Intellectual trajectories or academic memoirs can capture the passions of a lifetime in research or scholarship. Have you ever wondered why people study what they do? How would you answer that question about your own career? In a March 14th workshop, University Historian Melissa Kean explained that she needs ARRUF members’ academic memoirs to help her (and future historians) construct the story behind the thousands of photographs, experimental models, curriculum proposals, and documents that fill the Rice Archives. She joined Professor in the Practice June Ferrill to help participants launch work on their own accounts.

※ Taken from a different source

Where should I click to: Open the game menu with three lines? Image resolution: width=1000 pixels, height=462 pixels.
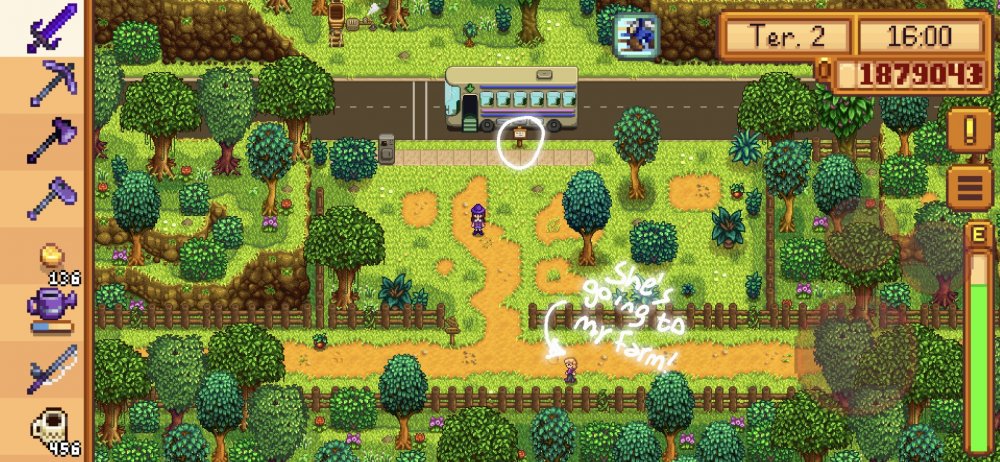[968, 186]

Participants found Ferrill’s suggestions quickly produced results. Marcia Citron and Anne Schnoebelen, both musicians, were immediately reminded of key events that prompted their career decisions. Priscilla Houston recalled how her purposes shifted into academic computing while at Mount Holyoke and Yale. Sidney Burrus recalled the qualities of persistence and determination that transformed him from an eager science student in tiny Alice, Texas to a Ph.D. and eventually, to Dean of Engineering at Rice.
ARRUF hopes to use its newly renovated facility to continue the camaraderie among the memoir writers with the University’s videoconferencing program and June Ferrill’s leadership. Ferrill will make occasional trips to Houston and conduct some sessions from her home in Santa Fe, New Mexico.